Well, in 1967, Israel destroyed the source of secular Arab nationalism — Nasser’s Egypt — which was considered a major threat and enemy by the West. It is worth remembering that there was a serious conflict at that time between the forces of radical Islamic fundamentalism, centered in Saudi Arabia — where all the oil is — and secular Arab nationalism, centered in Nasser’s Egypt; in fact, the two countries were at war. They were fighting a kind of a proxy war in Yemen at that time. The United States and Britain were supporting the radical Islamic fundamentalism; in fact, they’ve rather consistently done that – supporting Saudi Arabia. And Nasserite secular nationalism was considered a serious threat, because it was recognized that it might seek to take control of the immense resources of the region and use them for regional interest, rather than allow them to be centrally controlled and exploited by the United States and its allies. So that was a major issue.

3 Comments

  1. I think that this argument by Chomsky oversimplifies things regarding international politics at the time.

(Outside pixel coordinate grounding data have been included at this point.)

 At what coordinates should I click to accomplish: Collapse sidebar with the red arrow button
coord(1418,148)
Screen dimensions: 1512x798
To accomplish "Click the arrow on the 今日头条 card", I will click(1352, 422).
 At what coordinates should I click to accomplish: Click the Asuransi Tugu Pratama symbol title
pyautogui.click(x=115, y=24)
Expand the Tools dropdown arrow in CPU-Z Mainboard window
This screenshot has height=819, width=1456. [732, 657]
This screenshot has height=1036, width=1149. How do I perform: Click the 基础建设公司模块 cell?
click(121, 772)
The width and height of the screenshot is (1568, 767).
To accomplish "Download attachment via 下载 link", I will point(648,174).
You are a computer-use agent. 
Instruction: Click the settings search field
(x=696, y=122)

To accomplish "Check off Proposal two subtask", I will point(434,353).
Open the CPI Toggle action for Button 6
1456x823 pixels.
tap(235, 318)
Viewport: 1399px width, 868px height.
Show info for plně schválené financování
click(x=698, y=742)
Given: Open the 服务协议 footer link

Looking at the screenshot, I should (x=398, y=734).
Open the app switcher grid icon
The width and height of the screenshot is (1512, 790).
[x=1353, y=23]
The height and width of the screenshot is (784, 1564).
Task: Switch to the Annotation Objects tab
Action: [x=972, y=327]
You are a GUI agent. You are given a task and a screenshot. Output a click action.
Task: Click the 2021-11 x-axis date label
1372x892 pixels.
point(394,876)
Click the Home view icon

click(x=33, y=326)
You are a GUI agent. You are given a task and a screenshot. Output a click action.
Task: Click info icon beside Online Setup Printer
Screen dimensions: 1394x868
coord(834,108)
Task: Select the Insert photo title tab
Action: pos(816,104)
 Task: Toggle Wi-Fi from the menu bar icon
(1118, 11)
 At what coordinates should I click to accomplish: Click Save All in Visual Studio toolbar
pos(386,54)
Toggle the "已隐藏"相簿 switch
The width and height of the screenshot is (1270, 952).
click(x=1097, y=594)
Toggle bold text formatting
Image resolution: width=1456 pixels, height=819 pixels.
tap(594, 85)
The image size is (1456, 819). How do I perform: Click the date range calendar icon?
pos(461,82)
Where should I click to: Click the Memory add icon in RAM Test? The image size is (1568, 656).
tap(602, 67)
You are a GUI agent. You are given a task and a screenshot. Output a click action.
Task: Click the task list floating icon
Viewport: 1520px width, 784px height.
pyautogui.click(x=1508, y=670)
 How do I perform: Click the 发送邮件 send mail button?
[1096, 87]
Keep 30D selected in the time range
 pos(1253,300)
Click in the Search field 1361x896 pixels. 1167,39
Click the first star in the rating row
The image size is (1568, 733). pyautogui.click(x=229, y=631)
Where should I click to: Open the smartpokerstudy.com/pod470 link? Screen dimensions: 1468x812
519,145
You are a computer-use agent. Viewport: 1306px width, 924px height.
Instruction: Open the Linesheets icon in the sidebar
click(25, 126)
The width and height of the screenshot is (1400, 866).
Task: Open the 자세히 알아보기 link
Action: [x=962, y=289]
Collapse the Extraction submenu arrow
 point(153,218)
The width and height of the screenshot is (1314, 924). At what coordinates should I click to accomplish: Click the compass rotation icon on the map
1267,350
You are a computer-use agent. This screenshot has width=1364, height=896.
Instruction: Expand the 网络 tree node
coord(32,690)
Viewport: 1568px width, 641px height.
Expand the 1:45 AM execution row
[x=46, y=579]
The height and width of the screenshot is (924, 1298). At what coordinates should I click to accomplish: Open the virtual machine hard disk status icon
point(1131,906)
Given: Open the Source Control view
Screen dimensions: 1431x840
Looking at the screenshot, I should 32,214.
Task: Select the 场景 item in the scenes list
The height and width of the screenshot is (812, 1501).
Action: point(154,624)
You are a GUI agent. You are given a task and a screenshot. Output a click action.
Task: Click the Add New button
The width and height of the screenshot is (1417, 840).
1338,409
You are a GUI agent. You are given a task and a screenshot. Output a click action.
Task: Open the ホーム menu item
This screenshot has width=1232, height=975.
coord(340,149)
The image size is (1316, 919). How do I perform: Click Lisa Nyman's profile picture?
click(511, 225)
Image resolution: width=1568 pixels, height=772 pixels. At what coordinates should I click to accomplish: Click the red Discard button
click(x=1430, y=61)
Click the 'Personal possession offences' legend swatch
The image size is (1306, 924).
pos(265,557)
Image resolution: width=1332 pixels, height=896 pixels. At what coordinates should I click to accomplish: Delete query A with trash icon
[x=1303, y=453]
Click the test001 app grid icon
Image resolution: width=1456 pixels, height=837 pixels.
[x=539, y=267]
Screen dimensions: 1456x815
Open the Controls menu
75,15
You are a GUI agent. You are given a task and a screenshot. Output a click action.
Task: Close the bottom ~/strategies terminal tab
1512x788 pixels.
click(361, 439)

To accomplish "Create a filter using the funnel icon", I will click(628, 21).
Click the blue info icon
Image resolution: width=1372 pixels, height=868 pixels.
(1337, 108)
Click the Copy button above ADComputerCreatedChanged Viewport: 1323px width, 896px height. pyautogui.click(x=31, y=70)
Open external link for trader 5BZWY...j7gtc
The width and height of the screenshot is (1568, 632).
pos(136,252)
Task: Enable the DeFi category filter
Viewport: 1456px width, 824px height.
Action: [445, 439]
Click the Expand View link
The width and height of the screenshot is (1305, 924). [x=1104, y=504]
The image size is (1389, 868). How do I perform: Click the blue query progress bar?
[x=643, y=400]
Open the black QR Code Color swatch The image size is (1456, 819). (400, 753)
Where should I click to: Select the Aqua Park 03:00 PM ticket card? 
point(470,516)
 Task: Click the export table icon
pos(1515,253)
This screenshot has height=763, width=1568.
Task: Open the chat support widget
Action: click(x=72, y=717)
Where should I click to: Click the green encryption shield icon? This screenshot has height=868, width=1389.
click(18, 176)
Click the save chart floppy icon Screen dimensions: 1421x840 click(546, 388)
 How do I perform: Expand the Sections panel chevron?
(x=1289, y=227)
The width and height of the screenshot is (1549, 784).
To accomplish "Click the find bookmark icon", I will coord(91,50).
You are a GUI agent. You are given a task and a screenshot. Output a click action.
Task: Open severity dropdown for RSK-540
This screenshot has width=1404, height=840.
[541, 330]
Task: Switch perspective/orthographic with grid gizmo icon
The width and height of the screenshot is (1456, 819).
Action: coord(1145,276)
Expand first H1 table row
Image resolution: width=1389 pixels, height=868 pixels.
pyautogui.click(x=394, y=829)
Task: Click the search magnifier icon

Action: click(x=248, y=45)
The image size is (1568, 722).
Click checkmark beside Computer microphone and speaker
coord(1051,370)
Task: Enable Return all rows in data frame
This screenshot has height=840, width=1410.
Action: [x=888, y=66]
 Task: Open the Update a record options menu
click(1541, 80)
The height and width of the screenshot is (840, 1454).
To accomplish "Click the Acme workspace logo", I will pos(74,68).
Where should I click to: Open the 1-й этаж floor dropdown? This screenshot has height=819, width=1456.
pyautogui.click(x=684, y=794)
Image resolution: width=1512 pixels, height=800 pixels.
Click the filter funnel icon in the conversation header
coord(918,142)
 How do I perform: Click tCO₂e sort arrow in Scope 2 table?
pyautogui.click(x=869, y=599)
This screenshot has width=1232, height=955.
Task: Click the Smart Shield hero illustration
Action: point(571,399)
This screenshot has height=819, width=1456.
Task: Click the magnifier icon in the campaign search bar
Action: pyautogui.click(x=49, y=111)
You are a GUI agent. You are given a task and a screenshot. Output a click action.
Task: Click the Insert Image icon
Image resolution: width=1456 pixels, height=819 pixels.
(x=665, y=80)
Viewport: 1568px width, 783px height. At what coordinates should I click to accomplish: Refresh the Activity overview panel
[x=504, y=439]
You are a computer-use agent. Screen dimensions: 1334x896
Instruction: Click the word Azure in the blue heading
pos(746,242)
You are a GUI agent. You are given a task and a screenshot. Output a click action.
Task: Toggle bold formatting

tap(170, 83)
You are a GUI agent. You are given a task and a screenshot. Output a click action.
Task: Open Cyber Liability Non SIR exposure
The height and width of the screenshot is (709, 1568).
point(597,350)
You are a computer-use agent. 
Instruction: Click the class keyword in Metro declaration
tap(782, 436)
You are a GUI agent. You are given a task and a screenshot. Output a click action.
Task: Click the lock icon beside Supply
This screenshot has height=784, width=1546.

    First of all, I am only basing it off the stuff posted on this site since, lets face it, thats all pretty much anyone will read. The argument that is presented here, and apparently advocated by the poster, is that somehow radical Islam and the US support for Israel are connected via a similarly opposed opposition. This really negates the fact that the broader issue was the Cold War as a whole, which truly dictated the Mid-east affairs beyond the Israel vs All mentality.

    The fact is that at the start, Israel was supported by many powers that the United States and its citizens did not care for. The first and foremost would be the Soviet Union in the early years. After that, the US directly opposed Israel in the Suez crisis. Which brings up an interesting point… why did the US oppose England, France, and Israel? Due to the fact that it was trying to win Cold War allies in the middle East and in the developing world.

    The fact that the US started supporting Israel when it defeated Arab secularism had a LOT more to do with Cold War politics and “cheering for the underdog” rather than some tangentially related connection between “whats good for Israel is good for the US’s allies in the Middle East” In fact, it seems like Chomsky contradicts his opinion on the next page when he delves into how Jordan was a critical US ally… but at the same time had the 2nd biggest loss of life for any Arab nation in the war.

  2. I have never really followed Chomsky’s political leanings, but I must insert that his critique of Skinner’s Verbal Behavior is one of the best academic papers I have ever read. He went after a widely accepted theory with uproarious zeal that is sometimes lost among scientists and is considered to be a major trigger for the cognitive revolution in psychology.